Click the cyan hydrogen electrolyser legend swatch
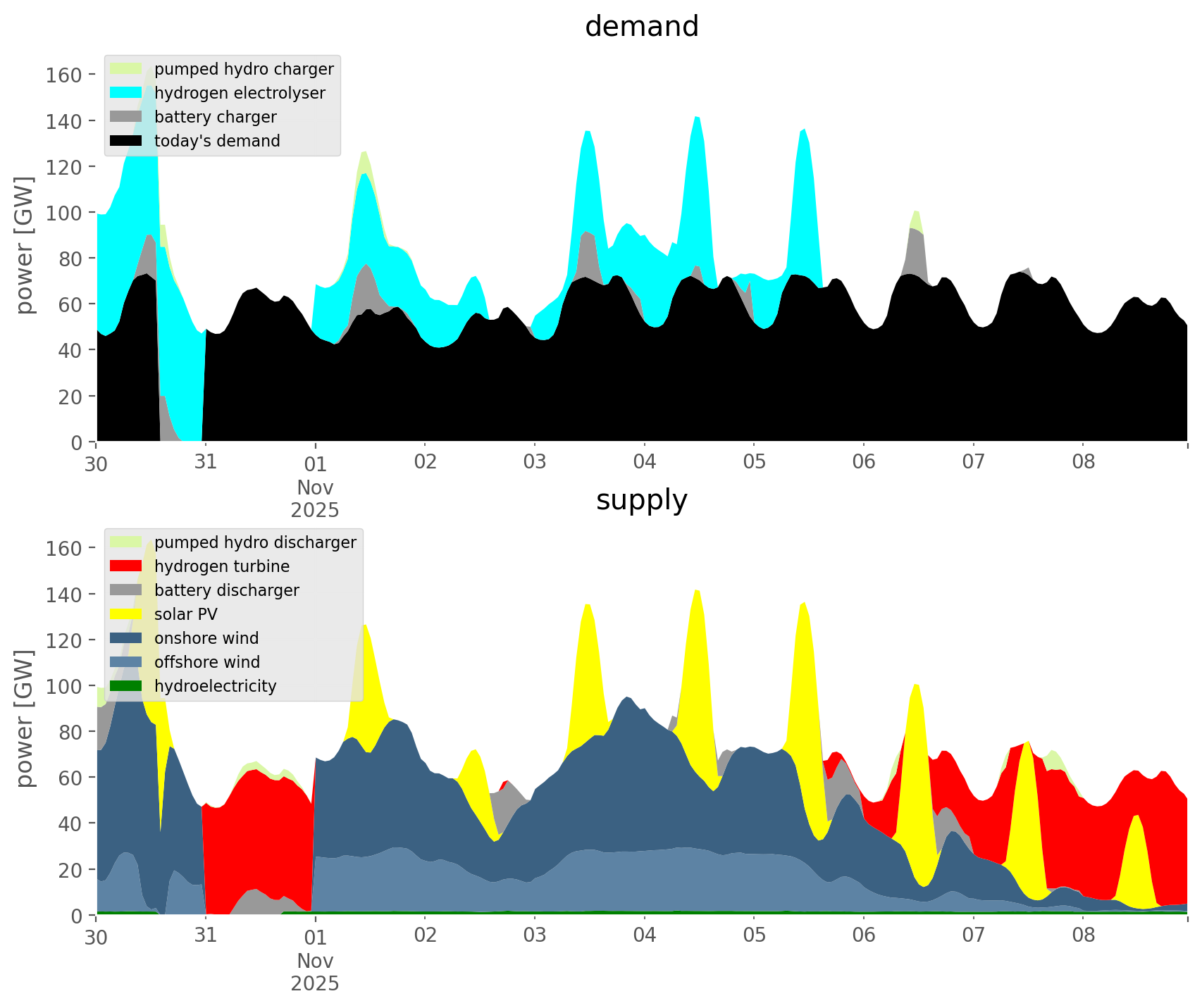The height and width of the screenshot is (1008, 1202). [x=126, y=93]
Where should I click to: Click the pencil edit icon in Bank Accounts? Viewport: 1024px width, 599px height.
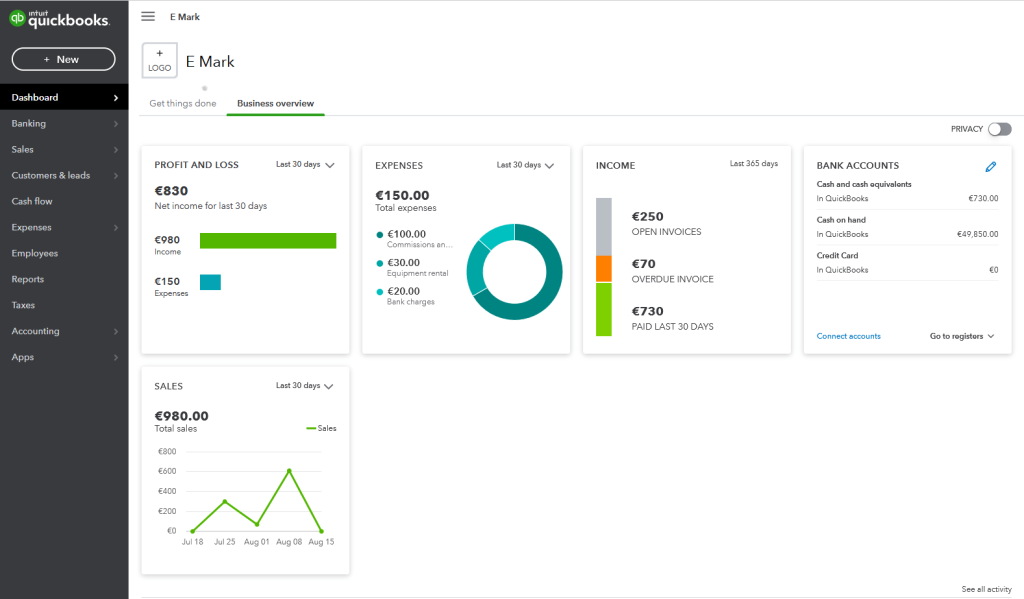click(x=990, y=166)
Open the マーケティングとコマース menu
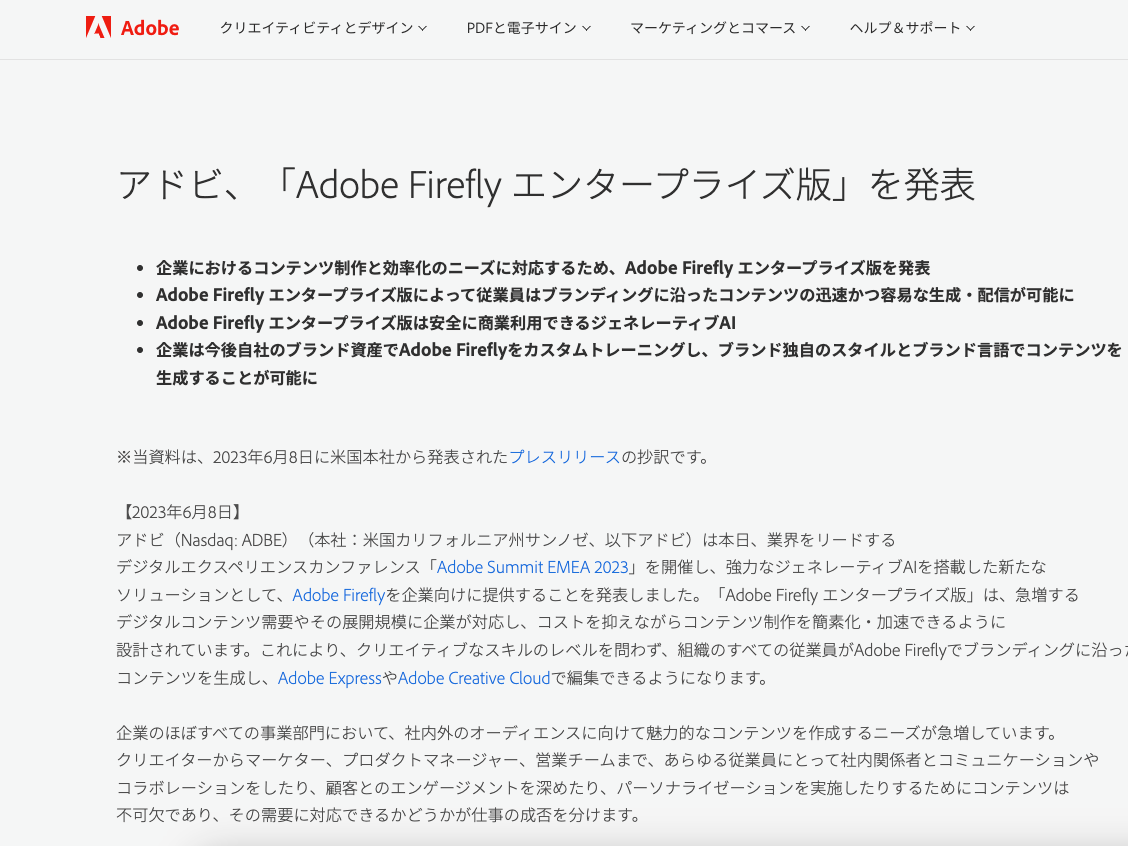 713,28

## [Exercise requirements]
A word-for-word retyping of every record is required, without the pictures.

## [Exercise response]
Click the cyan hydrogen electrolyser legend swatch
The height and width of the screenshot is (1008, 1202). [x=126, y=93]
Where should I click to: Click the pencil edit icon in Bank Accounts? Viewport: 1024px width, 599px height.
click(x=990, y=166)
Open the マーケティングとコマース menu
 713,28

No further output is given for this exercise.